Masaharu Anesaki (187-1949), écrivait dans son livre L’art, la vie et la nature au Japon :
Quand le printemps revient
Les oiseaux muets retrouvent leurs chants
Les fleurs mortes renaissent ;
Mais dans la saison d’automne,
On cueille les feuilles écarlates, aimées tendrement,
Et avec bien des larmes, on laisse les feuilles vertes
Toutes au doux flanc de la colline…
recueil de poèmes Manyo-shu
© Sakai Hoitsu (1761-1828) ou son atelier, Paire de paravents à six volets : Fleurs et plantes des quatre saisons, Musée Guimet
ORIGINE DE MOMIJIGARI
Au printemps, on suit la montée du front des cerisier hanami tandis qu’on automne, on suit la descente du front des érables (momiji Acer Palmatum), un passe-temps appelé momijigari littéralement la chasse aux feuilles rouges.

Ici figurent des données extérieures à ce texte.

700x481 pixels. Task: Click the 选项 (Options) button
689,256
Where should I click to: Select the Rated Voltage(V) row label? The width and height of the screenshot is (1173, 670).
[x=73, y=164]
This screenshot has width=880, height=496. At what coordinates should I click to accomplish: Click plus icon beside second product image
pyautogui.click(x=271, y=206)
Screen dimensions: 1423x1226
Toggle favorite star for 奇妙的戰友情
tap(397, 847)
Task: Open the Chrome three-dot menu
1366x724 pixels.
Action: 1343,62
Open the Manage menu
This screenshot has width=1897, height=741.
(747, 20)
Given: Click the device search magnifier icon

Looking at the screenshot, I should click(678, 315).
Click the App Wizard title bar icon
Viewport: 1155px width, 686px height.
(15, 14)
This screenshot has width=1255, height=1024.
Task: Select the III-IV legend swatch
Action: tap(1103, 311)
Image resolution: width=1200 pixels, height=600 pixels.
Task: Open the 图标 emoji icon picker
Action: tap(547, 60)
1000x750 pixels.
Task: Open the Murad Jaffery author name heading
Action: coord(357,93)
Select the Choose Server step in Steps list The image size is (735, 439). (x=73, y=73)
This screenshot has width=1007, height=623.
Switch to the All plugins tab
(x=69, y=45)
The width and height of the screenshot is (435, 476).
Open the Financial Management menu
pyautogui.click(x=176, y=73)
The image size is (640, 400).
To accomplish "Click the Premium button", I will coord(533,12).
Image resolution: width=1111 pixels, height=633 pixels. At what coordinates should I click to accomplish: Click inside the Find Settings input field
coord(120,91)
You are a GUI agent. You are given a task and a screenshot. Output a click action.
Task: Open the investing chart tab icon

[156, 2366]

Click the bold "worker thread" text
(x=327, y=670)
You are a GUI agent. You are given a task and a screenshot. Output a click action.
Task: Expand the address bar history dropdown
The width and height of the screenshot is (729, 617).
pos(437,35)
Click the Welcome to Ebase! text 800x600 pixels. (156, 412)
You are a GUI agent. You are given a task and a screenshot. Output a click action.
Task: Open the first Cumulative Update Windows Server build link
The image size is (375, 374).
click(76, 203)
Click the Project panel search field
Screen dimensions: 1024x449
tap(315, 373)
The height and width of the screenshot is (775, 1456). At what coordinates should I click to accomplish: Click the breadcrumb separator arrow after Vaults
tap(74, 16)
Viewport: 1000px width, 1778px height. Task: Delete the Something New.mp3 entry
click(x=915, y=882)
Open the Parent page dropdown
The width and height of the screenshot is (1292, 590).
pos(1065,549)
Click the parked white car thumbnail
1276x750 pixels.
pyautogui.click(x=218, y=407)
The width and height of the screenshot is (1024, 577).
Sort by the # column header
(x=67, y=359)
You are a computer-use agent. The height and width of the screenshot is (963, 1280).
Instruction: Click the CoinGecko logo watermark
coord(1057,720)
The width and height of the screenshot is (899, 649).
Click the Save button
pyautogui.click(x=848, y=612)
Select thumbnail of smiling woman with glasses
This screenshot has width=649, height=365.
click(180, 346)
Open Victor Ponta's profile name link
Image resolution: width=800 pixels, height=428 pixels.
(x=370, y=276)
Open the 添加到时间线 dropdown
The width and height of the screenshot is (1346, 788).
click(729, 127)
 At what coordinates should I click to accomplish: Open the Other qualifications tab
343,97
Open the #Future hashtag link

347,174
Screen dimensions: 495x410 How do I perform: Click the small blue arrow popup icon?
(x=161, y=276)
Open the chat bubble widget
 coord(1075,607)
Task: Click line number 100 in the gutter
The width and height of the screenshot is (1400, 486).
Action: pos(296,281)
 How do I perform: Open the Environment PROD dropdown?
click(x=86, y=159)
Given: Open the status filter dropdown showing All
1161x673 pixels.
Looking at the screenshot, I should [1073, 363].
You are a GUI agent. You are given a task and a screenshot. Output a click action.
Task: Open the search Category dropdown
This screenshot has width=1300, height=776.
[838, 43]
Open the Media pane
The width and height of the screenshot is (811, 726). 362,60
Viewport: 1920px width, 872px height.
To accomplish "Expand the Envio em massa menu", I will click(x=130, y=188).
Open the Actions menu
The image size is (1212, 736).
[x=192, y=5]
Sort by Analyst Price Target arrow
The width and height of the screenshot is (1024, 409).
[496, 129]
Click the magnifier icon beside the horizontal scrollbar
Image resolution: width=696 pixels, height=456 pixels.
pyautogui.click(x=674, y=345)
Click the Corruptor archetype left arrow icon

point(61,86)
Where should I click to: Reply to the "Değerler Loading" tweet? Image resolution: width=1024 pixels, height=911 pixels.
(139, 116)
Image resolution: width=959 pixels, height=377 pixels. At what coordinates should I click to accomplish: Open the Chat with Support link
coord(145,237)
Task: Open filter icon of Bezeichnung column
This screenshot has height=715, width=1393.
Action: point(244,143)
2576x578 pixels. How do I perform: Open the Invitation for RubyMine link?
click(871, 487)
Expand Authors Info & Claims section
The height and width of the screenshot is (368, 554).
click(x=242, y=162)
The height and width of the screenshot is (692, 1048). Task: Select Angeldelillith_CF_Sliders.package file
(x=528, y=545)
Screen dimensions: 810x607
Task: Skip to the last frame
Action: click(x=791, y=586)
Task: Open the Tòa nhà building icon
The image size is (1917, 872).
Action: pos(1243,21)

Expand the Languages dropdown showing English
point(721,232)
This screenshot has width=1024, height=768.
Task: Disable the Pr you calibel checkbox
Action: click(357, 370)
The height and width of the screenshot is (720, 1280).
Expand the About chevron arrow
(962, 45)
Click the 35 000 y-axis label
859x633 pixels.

Les feuilles pourries du momiji
Qui tombent dans les lieux solitaires de la montagne
Loin de tous les regards
Sont comme un brocart
Enseveli par la nuit.
extrait recueil de poèmes Manyo-shu
Les érables incandescents règnent sur la nature et marquent la fin de l’automne.
Déjà proche la fin de l’automne –
La forme de la lune
dans des gouttes de pluie
Basho
l’étique WABI-SABI
Au fond des montagnes,
Foulant les feuilles rougies
Brame le cerf.
Quand j’entends sa voix
Que l’automne est triste !
Sarumaru Tayu – Hyakunin isshyu N°5
LES ARTS
La célébration des feuillages rouges d’automne kōyō influence la culture et ses arts : la littérature, la poésie, le théâtre Nô et Kabuki, l’art du textile, les peintures, l’architecture traditionnelle, l’art du jardin, l’art de la table et la céramique, la cuisine japonaise… Le végétal domine leur esthétique !
° Le théâtre Nô
° L’art du textile
Le tissage des tissus et de la broderie célèbre la nature. Les plus belles soies tissées ont été réservées aux hommes jusqu’au XVIIème siècle. Les peintres Hokusai, Toyokuni et autres, ont fourni les thèmes à l’art des tissus entre autres pour le kosode prédécesseur du kimono (kiru et mono « chose que l’on porte sur soi ») destinés au théâtre, des véritables peintures sur étoffe.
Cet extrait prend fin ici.